Records from a data collection:
====
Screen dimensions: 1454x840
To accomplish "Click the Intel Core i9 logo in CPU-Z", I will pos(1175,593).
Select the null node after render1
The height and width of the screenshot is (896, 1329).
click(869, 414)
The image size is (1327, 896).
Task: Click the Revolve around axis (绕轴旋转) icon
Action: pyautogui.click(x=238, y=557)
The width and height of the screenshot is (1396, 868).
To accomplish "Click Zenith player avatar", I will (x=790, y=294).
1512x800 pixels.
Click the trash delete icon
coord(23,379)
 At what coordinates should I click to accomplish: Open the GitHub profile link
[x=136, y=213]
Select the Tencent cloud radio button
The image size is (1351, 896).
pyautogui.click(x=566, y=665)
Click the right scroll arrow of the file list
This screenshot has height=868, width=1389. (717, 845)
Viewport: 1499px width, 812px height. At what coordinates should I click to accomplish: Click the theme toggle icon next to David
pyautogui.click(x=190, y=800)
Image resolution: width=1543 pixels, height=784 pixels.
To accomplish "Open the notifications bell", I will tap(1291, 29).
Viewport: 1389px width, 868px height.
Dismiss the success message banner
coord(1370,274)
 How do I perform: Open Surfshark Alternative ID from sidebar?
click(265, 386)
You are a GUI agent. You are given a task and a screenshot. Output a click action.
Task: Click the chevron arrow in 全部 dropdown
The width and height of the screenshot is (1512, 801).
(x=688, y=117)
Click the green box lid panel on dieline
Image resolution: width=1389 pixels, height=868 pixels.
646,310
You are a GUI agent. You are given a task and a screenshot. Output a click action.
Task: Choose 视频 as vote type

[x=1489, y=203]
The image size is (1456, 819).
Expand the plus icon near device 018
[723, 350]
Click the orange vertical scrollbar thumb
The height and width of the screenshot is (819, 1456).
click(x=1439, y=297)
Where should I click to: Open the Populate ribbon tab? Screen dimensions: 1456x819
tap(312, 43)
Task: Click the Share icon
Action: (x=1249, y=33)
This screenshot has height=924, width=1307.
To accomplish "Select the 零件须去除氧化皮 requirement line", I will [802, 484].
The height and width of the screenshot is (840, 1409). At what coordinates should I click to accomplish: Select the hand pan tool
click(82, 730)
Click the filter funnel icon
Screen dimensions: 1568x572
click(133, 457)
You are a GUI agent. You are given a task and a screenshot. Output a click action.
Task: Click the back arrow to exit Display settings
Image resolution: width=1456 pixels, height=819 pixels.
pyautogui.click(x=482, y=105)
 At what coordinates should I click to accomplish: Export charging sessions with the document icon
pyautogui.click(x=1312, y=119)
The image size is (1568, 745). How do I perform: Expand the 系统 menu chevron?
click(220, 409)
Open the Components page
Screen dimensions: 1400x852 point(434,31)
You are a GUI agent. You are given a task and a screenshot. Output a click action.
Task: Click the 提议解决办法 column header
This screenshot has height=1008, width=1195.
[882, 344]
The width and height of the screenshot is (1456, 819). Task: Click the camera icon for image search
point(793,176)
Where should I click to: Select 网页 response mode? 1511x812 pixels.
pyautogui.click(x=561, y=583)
====
#### [Prompt]
All of the entries should be written out again exactly.

#### [Expected output]
Screen dimensions: 1454x840
To accomplish "Click the Intel Core i9 logo in CPU-Z", I will pos(1175,593).
Select the null node after render1
The height and width of the screenshot is (896, 1329).
click(869, 414)
The image size is (1327, 896).
Task: Click the Revolve around axis (绕轴旋转) icon
Action: pyautogui.click(x=238, y=557)
The width and height of the screenshot is (1396, 868).
To accomplish "Click Zenith player avatar", I will (x=790, y=294).
1512x800 pixels.
Click the trash delete icon
coord(23,379)
 At what coordinates should I click to accomplish: Open the GitHub profile link
[x=136, y=213]
Select the Tencent cloud radio button
The image size is (1351, 896).
pyautogui.click(x=566, y=665)
Click the right scroll arrow of the file list
This screenshot has height=868, width=1389. (717, 845)
Viewport: 1499px width, 812px height. At what coordinates should I click to accomplish: Click the theme toggle icon next to David
pyautogui.click(x=190, y=800)
Image resolution: width=1543 pixels, height=784 pixels.
To accomplish "Open the notifications bell", I will tap(1291, 29).
Viewport: 1389px width, 868px height.
Dismiss the success message banner
coord(1370,274)
 How do I perform: Open Surfshark Alternative ID from sidebar?
click(265, 386)
You are a GUI agent. You are given a task and a screenshot. Output a click action.
Task: Click the chevron arrow in 全部 dropdown
The width and height of the screenshot is (1512, 801).
(x=688, y=117)
Click the green box lid panel on dieline
Image resolution: width=1389 pixels, height=868 pixels.
646,310
You are a GUI agent. You are given a task and a screenshot. Output a click action.
Task: Choose 视频 as vote type

[x=1489, y=203]
The image size is (1456, 819).
Expand the plus icon near device 018
[723, 350]
Click the orange vertical scrollbar thumb
The height and width of the screenshot is (819, 1456).
click(x=1439, y=297)
Where should I click to: Open the Populate ribbon tab? Screen dimensions: 1456x819
tap(312, 43)
Task: Click the Share icon
Action: (x=1249, y=33)
This screenshot has height=924, width=1307.
To accomplish "Select the 零件须去除氧化皮 requirement line", I will [802, 484].
The height and width of the screenshot is (840, 1409). At what coordinates should I click to accomplish: Select the hand pan tool
click(82, 730)
Click the filter funnel icon
Screen dimensions: 1568x572
click(133, 457)
You are a GUI agent. You are given a task and a screenshot. Output a click action.
Task: Click the back arrow to exit Display settings
Image resolution: width=1456 pixels, height=819 pixels.
pyautogui.click(x=482, y=105)
 At what coordinates should I click to accomplish: Export charging sessions with the document icon
pyautogui.click(x=1312, y=119)
The image size is (1568, 745). How do I perform: Expand the 系统 menu chevron?
click(220, 409)
Open the Components page
Screen dimensions: 1400x852 point(434,31)
You are a GUI agent. You are given a task and a screenshot. Output a click action.
Task: Click the 提议解决办法 column header
This screenshot has height=1008, width=1195.
[882, 344]
The width and height of the screenshot is (1456, 819). Task: Click the camera icon for image search
point(793,176)
Where should I click to: Select 网页 response mode? 1511x812 pixels.
pyautogui.click(x=561, y=583)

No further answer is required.